■ **TASK**: Print these lines again, copying each one precisely.

-- MATERIAL FOR THE TASK start --

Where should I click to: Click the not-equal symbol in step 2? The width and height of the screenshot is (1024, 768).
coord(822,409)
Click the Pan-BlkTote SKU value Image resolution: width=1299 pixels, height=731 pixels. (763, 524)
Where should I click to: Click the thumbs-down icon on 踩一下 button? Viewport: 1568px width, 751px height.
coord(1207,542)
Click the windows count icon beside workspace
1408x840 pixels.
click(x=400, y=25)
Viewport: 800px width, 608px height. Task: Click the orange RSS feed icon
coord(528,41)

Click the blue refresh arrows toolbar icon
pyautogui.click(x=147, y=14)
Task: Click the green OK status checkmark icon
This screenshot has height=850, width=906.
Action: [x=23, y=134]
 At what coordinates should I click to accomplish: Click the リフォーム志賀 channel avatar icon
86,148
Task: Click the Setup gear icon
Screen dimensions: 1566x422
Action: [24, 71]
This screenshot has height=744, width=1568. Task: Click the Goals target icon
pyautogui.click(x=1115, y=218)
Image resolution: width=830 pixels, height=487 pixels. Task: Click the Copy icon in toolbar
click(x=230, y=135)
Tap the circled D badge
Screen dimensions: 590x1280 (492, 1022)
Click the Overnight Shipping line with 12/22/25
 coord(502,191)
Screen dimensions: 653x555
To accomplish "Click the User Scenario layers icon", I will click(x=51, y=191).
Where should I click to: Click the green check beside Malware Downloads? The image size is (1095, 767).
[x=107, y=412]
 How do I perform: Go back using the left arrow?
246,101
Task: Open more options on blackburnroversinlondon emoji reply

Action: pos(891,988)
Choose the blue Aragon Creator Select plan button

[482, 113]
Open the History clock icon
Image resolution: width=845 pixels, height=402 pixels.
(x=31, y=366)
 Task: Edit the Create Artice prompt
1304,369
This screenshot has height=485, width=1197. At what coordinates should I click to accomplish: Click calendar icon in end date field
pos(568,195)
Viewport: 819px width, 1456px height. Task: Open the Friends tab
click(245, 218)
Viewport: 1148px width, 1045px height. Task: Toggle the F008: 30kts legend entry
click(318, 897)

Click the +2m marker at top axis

-- MATERIAL FOR THE TASK end --

■ **EXPECTED OUTPUT**:
Where should I click to: Click the not-equal symbol in step 2? The width and height of the screenshot is (1024, 768).
coord(822,409)
Click the Pan-BlkTote SKU value Image resolution: width=1299 pixels, height=731 pixels. (763, 524)
Where should I click to: Click the thumbs-down icon on 踩一下 button? Viewport: 1568px width, 751px height.
coord(1207,542)
Click the windows count icon beside workspace
1408x840 pixels.
click(x=400, y=25)
Viewport: 800px width, 608px height. Task: Click the orange RSS feed icon
coord(528,41)

Click the blue refresh arrows toolbar icon
pyautogui.click(x=147, y=14)
Task: Click the green OK status checkmark icon
This screenshot has height=850, width=906.
Action: [x=23, y=134]
 At what coordinates should I click to accomplish: Click the リフォーム志賀 channel avatar icon
86,148
Task: Click the Setup gear icon
Screen dimensions: 1566x422
Action: [24, 71]
This screenshot has height=744, width=1568. Task: Click the Goals target icon
pyautogui.click(x=1115, y=218)
Image resolution: width=830 pixels, height=487 pixels. Task: Click the Copy icon in toolbar
click(x=230, y=135)
Tap the circled D badge
Screen dimensions: 590x1280 (492, 1022)
Click the Overnight Shipping line with 12/22/25
 coord(502,191)
Screen dimensions: 653x555
To accomplish "Click the User Scenario layers icon", I will click(x=51, y=191).
Where should I click to: Click the green check beside Malware Downloads? The image size is (1095, 767).
[x=107, y=412]
 How do I perform: Go back using the left arrow?
246,101
Task: Open more options on blackburnroversinlondon emoji reply

Action: pos(891,988)
Choose the blue Aragon Creator Select plan button

[482, 113]
Open the History clock icon
Image resolution: width=845 pixels, height=402 pixels.
(x=31, y=366)
 Task: Edit the Create Artice prompt
1304,369
This screenshot has height=485, width=1197. At what coordinates should I click to accomplish: Click calendar icon in end date field
pos(568,195)
Viewport: 819px width, 1456px height. Task: Open the Friends tab
click(245, 218)
Viewport: 1148px width, 1045px height. Task: Toggle the F008: 30kts legend entry
click(318, 897)

Click the +2m marker at top axis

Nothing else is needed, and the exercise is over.